Agreed, especially with your statement about how people who would rather die than be fat are supposedly not the ones with the perspective problem. How's that again?

April D said...

"I won’t encourage self-hatred. I won’t congratulate self-abuse. I won’t lead a cheer for obsession."

Well spoken! It is always so discouraging to me when people (especially women) around me are so quick and eager to gush over some nominal downward movement on a scale rather than real accomplishments. Tell me about the latest book you read and loved; gush about the latest dance move you learned and mastered; let me congratulate you on getting an "A" on your first Master's degree project. But stop expecting me to fall down in ecstatic glee when you've managed to cajole your body into crying away some weight. That, to me, is not an accomplishment.

Rachel said...

I think its commendable whenever someone does something to improve their health and for some people, weight loss as the result of lifestyle changes (not dieting) does improve health.
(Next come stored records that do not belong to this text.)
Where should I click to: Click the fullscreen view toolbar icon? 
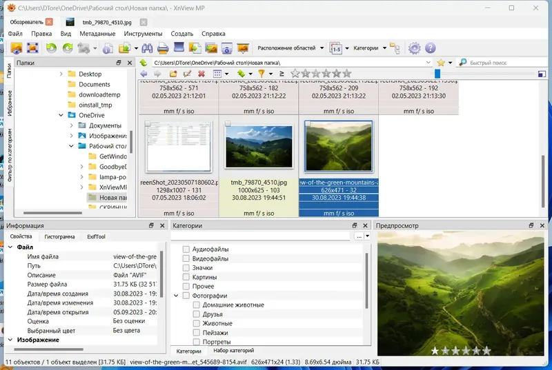coord(32,48)
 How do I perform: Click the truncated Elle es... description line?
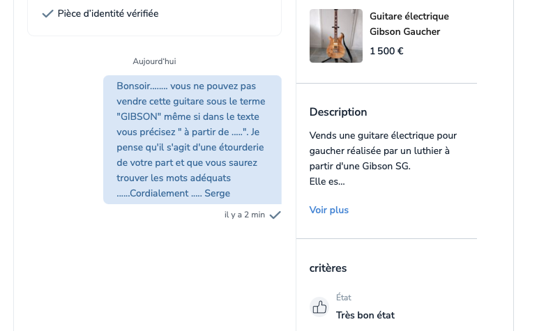[x=327, y=182]
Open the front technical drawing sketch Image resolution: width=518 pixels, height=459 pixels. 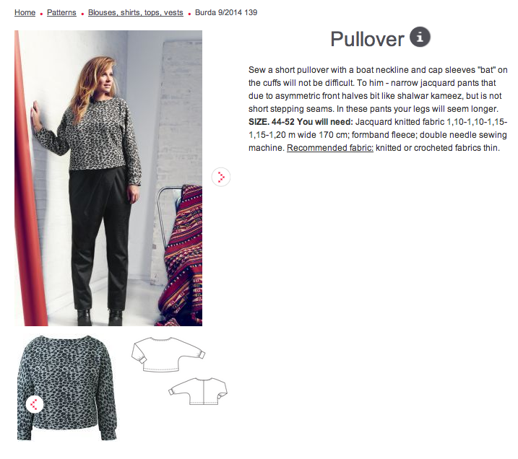coord(168,355)
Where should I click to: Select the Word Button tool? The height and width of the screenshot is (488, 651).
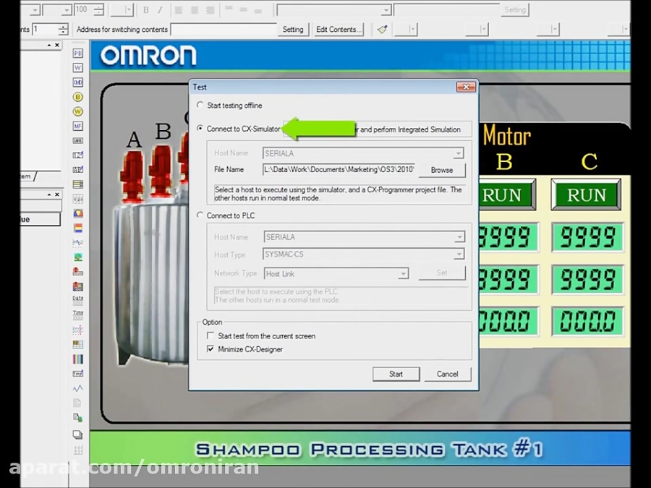[77, 67]
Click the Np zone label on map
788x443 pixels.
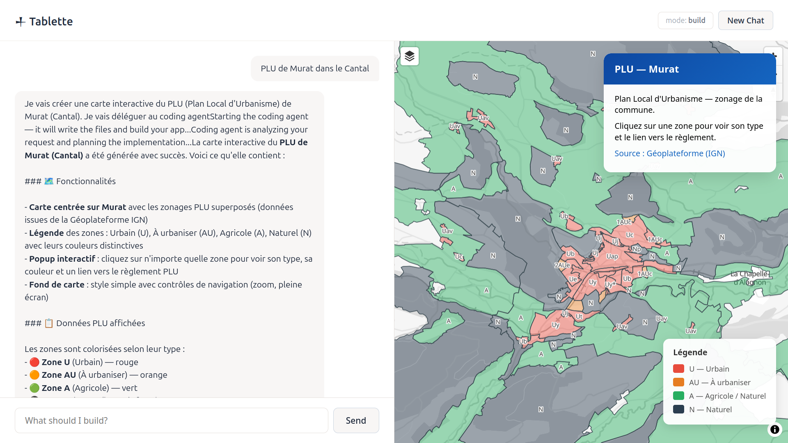[x=637, y=249]
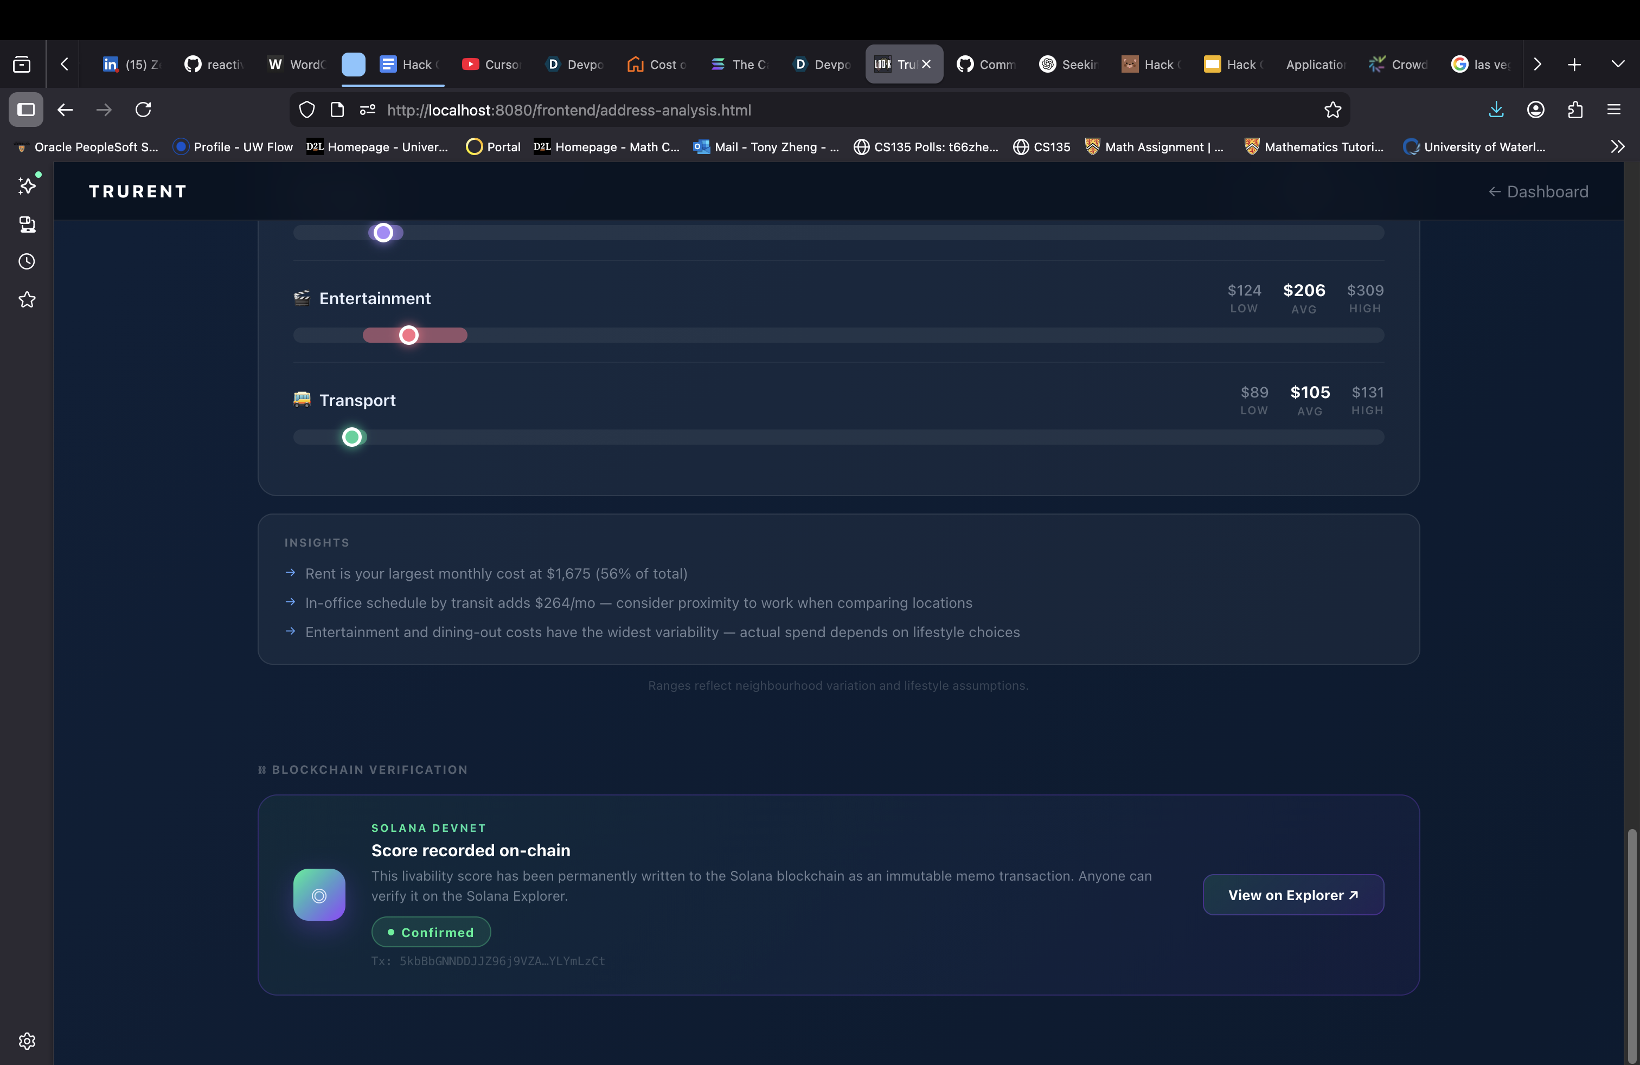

So, in cases where people are fishing for weight loss compliments, I prefer to put the emphasis back on health and say "I'm glad you now feel healthier."

Jennifer said...

"The issues that I have creaking in my cranium aren’t going to go away if I boogie down to the local J. Craig and get my salt-laden crapfeast on".


As someone who's tried JC before, only to go broke and fall off the JC wagon, I love love love this!